Harmer installed a wall-mounted speakerphone in the elevator, and he testified by affidavit that no phone had previously been installed there “because the wall of the elevator did not have any cut-out space for a telephone install.” This evidence does not raise a factual dispute as to whether there was a standard, hand-held telephone sitting on the floor of the elevator at the time of inspection. Further, Harmer’s testimony that there were no wires running all the way into the elevator is consistent with McPartland’s testimony that one pair of wires in the control room was stripped but not attached to the terminals.
Our dissenting colleague contends that the lack of a cut-out in the elevator wall shows there was no phone on the floor during the inspection, opining that “the telephone wires had to come through the wall.” Post, at 2. But neither Harmer nor any other witness testified that telephone wires can only enter an elevator cab through a wall.
Having considered Franklin’s summary judgment evidence in the light most favorable to him, we conclude it does not contradict American Elevator’s evidence that there was a working phone on the floor of the elevator during the inspection. We therefore hold Franklin failed to raise a genuine issue of material fact that American Elevator breached its duty in inspecting the elevator.

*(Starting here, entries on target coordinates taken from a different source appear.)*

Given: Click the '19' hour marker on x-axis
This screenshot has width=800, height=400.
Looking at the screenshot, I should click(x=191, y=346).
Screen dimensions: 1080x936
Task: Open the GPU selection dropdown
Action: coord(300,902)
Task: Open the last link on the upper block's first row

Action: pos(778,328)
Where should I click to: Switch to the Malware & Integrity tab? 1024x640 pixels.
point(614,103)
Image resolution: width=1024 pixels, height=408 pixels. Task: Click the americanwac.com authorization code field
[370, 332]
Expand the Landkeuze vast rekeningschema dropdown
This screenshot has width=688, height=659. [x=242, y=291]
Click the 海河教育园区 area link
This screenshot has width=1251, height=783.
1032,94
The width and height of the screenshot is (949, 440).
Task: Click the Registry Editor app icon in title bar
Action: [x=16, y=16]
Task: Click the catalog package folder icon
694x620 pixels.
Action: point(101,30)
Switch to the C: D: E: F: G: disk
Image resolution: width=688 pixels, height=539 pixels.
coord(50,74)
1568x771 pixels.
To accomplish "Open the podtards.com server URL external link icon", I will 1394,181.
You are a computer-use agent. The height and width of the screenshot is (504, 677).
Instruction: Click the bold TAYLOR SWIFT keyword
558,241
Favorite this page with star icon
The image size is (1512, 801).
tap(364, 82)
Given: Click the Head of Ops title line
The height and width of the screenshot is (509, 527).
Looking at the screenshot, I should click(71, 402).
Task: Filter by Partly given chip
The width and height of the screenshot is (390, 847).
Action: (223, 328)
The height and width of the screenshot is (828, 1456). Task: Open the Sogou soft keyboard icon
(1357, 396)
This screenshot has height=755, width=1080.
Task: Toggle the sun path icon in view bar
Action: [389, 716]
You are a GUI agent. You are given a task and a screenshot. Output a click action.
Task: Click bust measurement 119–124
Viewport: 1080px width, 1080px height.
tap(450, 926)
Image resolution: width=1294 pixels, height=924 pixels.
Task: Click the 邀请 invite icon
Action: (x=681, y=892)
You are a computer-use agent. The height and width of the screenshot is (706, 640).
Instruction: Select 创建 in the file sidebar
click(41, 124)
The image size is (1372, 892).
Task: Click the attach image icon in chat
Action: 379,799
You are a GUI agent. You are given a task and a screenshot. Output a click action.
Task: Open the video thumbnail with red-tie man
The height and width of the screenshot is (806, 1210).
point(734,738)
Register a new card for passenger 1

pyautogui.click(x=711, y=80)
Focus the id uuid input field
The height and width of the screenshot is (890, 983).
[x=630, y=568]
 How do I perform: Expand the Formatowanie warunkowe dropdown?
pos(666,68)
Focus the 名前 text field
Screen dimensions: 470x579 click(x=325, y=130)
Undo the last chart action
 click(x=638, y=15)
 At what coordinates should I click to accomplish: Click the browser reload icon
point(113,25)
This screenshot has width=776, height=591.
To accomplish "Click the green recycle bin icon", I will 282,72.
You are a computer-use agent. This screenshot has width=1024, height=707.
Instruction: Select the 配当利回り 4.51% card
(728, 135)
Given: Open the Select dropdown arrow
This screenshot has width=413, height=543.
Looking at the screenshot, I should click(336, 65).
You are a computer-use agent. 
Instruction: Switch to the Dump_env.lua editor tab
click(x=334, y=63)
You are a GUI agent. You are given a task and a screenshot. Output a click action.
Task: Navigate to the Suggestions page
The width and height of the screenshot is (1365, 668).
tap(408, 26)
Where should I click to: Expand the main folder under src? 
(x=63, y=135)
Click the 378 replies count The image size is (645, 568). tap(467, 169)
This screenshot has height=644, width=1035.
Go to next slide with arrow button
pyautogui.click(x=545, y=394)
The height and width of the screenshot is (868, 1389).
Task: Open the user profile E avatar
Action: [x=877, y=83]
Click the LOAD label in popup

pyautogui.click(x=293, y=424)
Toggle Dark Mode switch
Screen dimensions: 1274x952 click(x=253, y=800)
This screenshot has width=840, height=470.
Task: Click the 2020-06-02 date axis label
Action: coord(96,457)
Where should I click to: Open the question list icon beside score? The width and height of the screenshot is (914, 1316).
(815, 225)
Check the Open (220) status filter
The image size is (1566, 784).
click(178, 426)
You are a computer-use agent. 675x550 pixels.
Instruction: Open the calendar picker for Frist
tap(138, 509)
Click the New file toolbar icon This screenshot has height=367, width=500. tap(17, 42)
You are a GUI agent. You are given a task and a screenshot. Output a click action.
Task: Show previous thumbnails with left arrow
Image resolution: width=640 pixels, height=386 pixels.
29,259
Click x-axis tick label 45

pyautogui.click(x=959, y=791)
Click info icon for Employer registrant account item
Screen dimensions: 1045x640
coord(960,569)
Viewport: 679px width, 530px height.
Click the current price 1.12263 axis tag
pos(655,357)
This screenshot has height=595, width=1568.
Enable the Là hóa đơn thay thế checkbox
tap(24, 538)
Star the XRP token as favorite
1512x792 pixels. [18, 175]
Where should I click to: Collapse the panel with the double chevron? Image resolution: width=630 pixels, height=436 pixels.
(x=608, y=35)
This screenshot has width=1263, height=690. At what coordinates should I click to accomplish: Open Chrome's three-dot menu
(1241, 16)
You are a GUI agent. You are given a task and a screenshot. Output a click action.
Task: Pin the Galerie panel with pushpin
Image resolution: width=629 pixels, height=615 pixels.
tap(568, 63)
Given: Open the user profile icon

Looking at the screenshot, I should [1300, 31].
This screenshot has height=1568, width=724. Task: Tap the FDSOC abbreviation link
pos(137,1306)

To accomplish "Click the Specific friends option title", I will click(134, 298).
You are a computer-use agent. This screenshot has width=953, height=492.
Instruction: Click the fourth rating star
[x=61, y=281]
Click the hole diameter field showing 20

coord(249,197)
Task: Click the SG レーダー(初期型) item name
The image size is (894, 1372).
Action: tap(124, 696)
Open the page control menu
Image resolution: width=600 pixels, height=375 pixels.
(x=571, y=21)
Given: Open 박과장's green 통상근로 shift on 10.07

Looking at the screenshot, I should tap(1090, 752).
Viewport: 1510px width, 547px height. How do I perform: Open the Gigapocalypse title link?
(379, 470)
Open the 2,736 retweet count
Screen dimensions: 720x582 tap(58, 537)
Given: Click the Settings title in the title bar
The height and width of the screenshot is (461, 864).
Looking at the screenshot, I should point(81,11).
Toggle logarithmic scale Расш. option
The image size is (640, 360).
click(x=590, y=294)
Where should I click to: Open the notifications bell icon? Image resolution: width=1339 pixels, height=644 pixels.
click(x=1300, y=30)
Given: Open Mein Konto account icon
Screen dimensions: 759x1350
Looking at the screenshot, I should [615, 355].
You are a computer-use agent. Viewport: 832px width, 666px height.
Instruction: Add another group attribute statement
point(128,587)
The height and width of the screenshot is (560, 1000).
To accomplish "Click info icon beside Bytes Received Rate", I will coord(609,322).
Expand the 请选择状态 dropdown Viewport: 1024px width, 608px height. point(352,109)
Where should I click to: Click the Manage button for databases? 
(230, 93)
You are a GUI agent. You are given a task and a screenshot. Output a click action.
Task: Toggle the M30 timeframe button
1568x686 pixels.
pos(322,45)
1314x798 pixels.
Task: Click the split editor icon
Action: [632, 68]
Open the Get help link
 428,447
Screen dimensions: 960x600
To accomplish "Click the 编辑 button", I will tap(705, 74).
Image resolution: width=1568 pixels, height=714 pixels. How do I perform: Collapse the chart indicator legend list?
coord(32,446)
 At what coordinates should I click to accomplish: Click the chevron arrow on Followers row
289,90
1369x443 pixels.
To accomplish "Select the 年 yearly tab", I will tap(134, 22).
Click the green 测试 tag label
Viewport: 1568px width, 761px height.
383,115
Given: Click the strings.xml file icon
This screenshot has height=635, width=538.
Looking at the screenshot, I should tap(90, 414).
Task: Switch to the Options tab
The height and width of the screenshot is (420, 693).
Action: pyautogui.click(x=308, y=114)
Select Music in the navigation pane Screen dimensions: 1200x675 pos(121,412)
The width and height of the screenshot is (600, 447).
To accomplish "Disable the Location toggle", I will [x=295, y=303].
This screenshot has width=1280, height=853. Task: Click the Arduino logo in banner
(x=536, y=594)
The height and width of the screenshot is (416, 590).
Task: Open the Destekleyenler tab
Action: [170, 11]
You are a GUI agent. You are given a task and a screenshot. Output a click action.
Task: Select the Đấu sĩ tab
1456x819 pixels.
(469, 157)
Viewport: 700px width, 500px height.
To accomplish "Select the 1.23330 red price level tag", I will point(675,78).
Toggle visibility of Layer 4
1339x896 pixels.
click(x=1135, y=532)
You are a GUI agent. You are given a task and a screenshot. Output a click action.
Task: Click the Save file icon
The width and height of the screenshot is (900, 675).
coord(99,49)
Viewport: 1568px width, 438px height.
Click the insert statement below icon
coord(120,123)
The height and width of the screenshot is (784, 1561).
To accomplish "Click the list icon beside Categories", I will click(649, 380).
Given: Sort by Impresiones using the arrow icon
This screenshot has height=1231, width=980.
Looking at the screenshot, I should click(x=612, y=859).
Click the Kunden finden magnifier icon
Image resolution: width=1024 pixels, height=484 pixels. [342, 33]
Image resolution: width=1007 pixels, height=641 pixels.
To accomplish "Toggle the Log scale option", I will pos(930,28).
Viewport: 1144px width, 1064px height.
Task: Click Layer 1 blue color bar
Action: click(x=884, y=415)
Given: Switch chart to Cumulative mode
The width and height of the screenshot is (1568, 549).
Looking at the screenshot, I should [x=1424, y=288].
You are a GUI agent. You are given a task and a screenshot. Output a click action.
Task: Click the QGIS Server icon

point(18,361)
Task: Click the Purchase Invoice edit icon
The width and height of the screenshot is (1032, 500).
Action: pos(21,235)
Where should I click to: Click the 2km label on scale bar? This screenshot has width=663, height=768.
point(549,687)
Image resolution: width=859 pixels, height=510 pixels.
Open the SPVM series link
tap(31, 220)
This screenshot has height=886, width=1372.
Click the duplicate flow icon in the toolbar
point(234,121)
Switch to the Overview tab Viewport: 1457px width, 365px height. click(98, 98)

We affirm the trial court’s grant of American Elevator’s traditional motion for summary judgment.
Having overruled Franklin’s issue challenging the trial court’s grant of American Elevator’s traditional motion for summary judgment, we affirm the trial court’s judgment.
1. Tex. Health & Safety Code Ann. § 754.011(1) (West 2017) (“ ‘Acceptance inspection” means an inspection performed at the completion of the initial installation or alteration of equipment and in accordance with the applicable [American Society of Mechanical Engineers] Code A17.1.”). All elevators require an acceptance inspection before being placed into service. See ASME Code A17.1, Rule 184.108.40.206 (2004).
2. Given the facts alleged, possible negligence theories could include negligent undertaking, premises liability, and negligence per se. The parties address negligent undertaking in their briefs on appeal, but they do not address whether it is the only applicable theory. Additionally, the briefs address whether premises liability is a theory in the case, but Franklin made clear to the trial court he was not asserting a theory of premises liability. Negligence per se was brought up in the parties’ summary judgment motions and responses, but American Elevator pointed out that Franklin did not plead negligence per se.